Article de mediapart sur l'évasion fiscale de la mine d'or de Skouries, que j'ai posté en anglais qq pages avant :
Comment la Grèce voit ses impôts s'évaporer, via l'Europe
Eldorado Gold, l'entreprise qui veut mener à terme un projet très controversé de mine d'or en Grèce, esquive des centaines de milliers d'euros d'impôts qu'elle devrait payer à la Grèce. En toute légalité, et en passant par les Pays-Bas.
C’est une grosse pierre dans le jardin de l’Eurogroupe, cette instance qui regroupe tous les pays de la zone euro et qui est présidée par Jeroen Dijsselbloem, le ministre des finances néerlandais. Il y a quelques jours, le responsable européen sermonnait le gouvernement grec d’Alexis Tsipras, l’appelant à reconnaître ses responsabilités dans les relations plus que difficilesqu’entretient son dirigeant avec les autres dirigeants de l’Union européenne.« En Grèce, la responsabilité des problèmes est trop souvent rejetée en dehors de la Grèce et l'Allemagne en est devenue la victime principale », avait déclaré Dijsselbloem.

▶ **Enregistrements bruts**
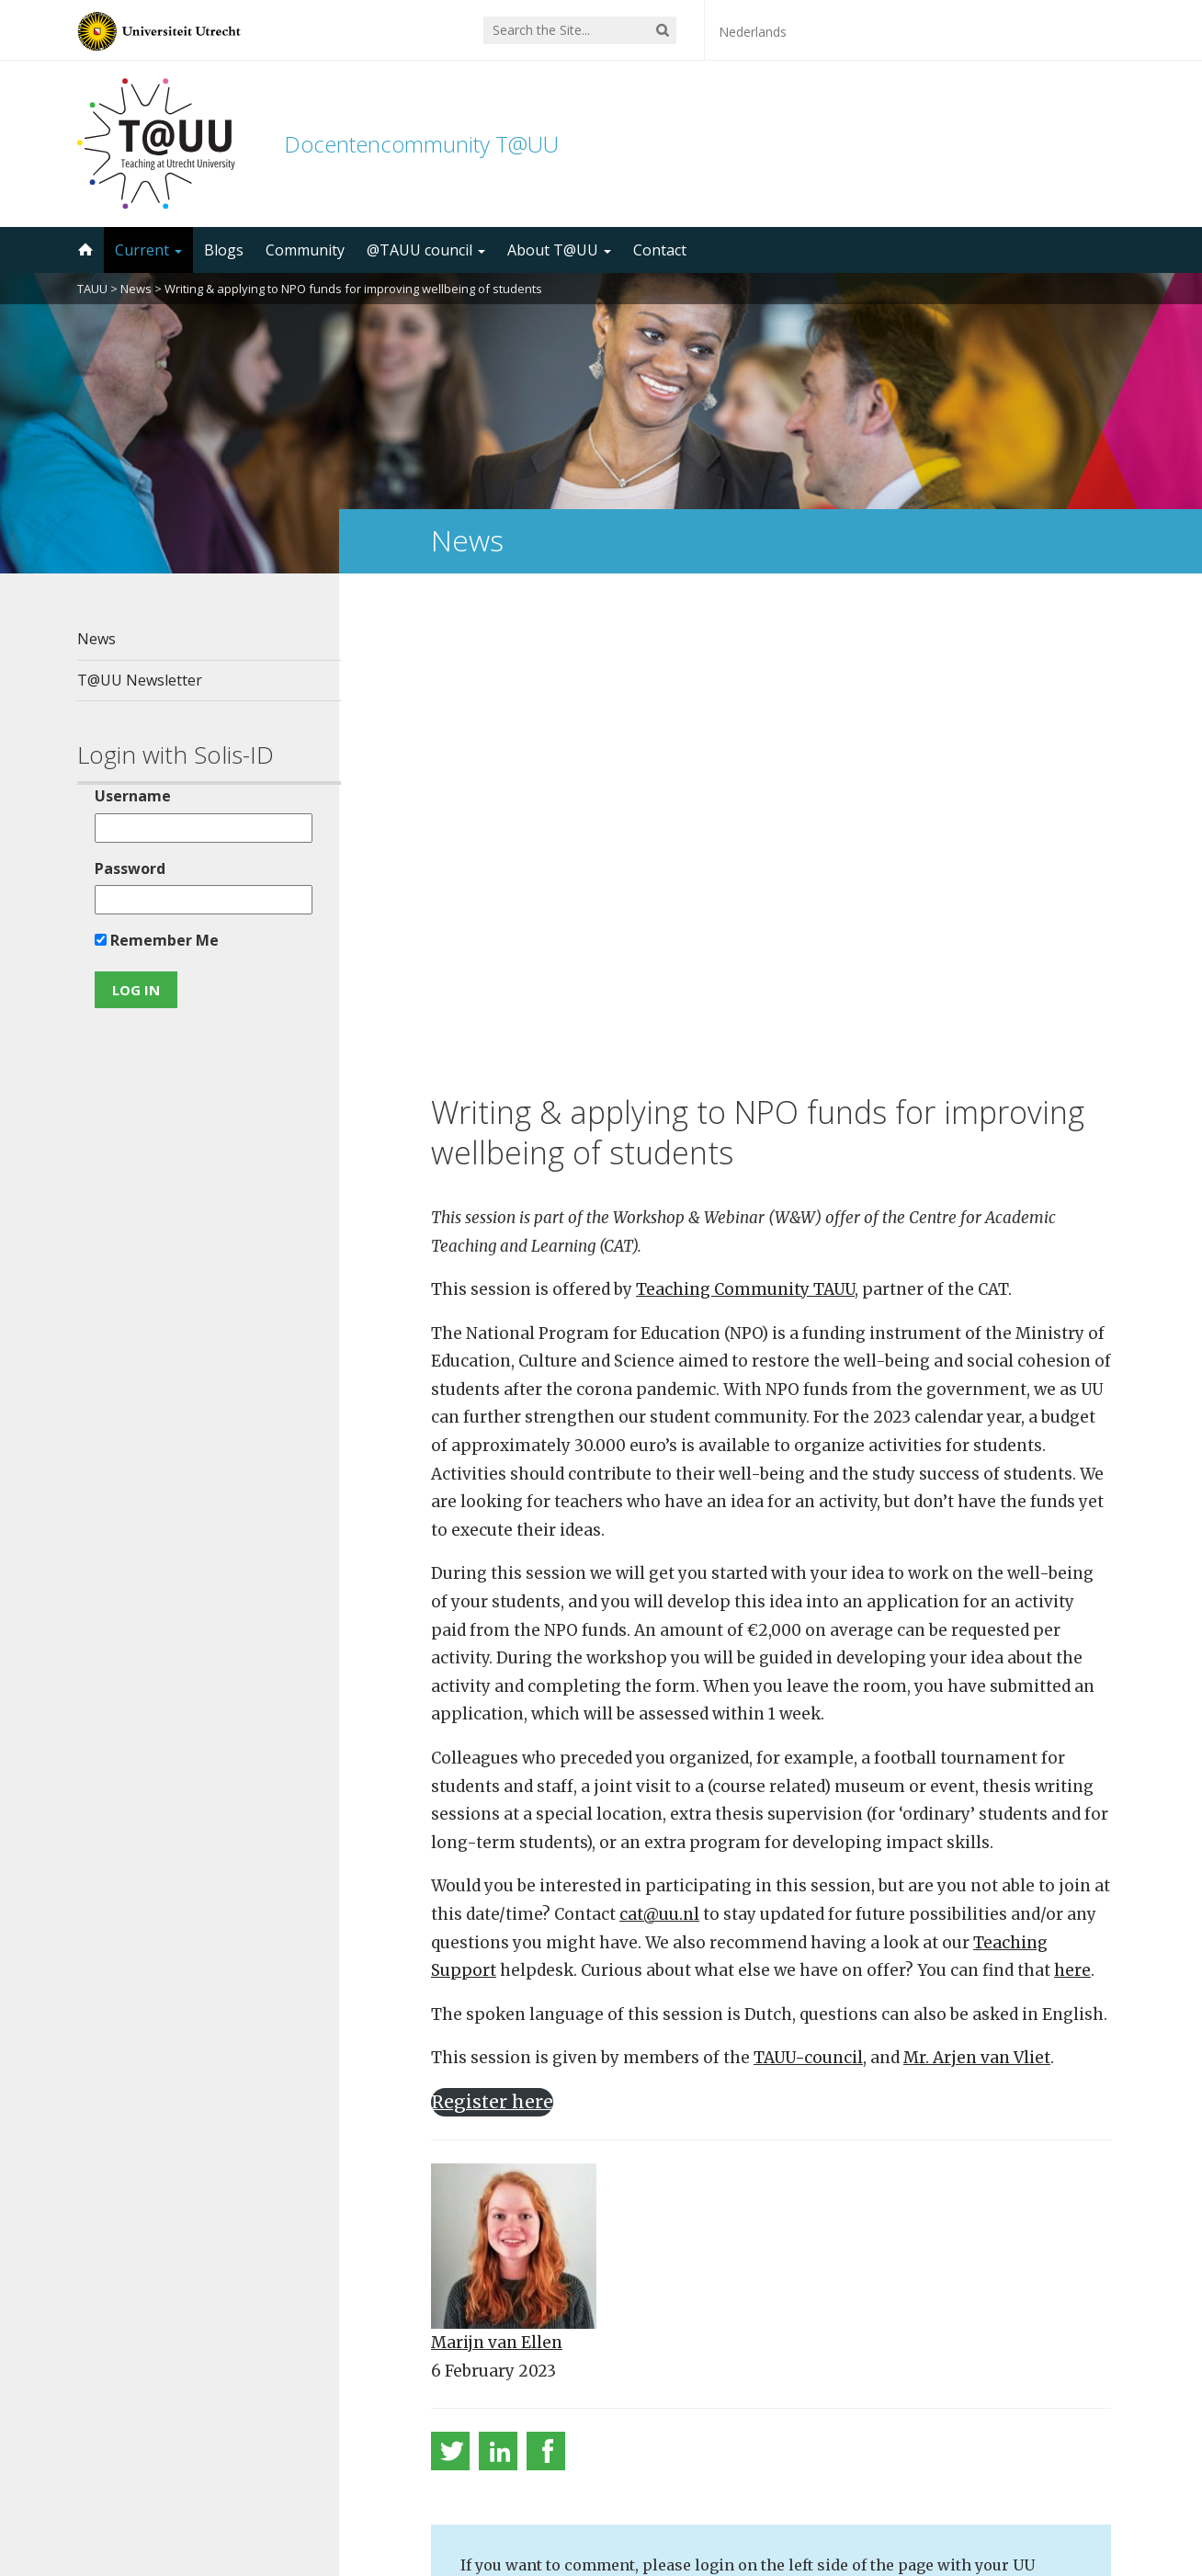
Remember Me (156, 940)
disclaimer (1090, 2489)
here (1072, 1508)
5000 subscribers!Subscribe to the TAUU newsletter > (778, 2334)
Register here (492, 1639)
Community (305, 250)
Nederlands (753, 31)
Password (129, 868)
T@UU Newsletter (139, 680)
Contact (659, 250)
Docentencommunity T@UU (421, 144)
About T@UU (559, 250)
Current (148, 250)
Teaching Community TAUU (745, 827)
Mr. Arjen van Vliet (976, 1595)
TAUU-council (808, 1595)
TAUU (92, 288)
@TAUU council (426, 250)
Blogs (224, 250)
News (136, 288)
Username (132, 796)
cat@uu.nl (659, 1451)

▶ **Problèmes à résoudre**
[1] Dans l'article sur la mine d'or de Skouries, par quel pays Eldorado Gold passe-t-elle pour esquiver les impôts qu'elle devrait payer à la Grèce ?
[2] Dans les enregistrements, recopiez la partie qui s'ouvre sur la ligne contenant « Teaching Community TAUU (745, 827) » et se termine avec la fin des enregistrements, en y substituant « conseil » à « council », sans rien modifier d'autre.

▶ **Réponses dans l'ordre**
[1] Par les Pays-Bas.

[2]
Teaching Community TAUU (745, 827)
Mr. Arjen van Vliet (976, 1595)
TAUU-conseil (808, 1595)
TAUU (92, 288)
@TAUU conseil (426, 250)
Blogs (224, 250)
News (136, 288)
Username (132, 796)
cat@uu.nl (659, 1451)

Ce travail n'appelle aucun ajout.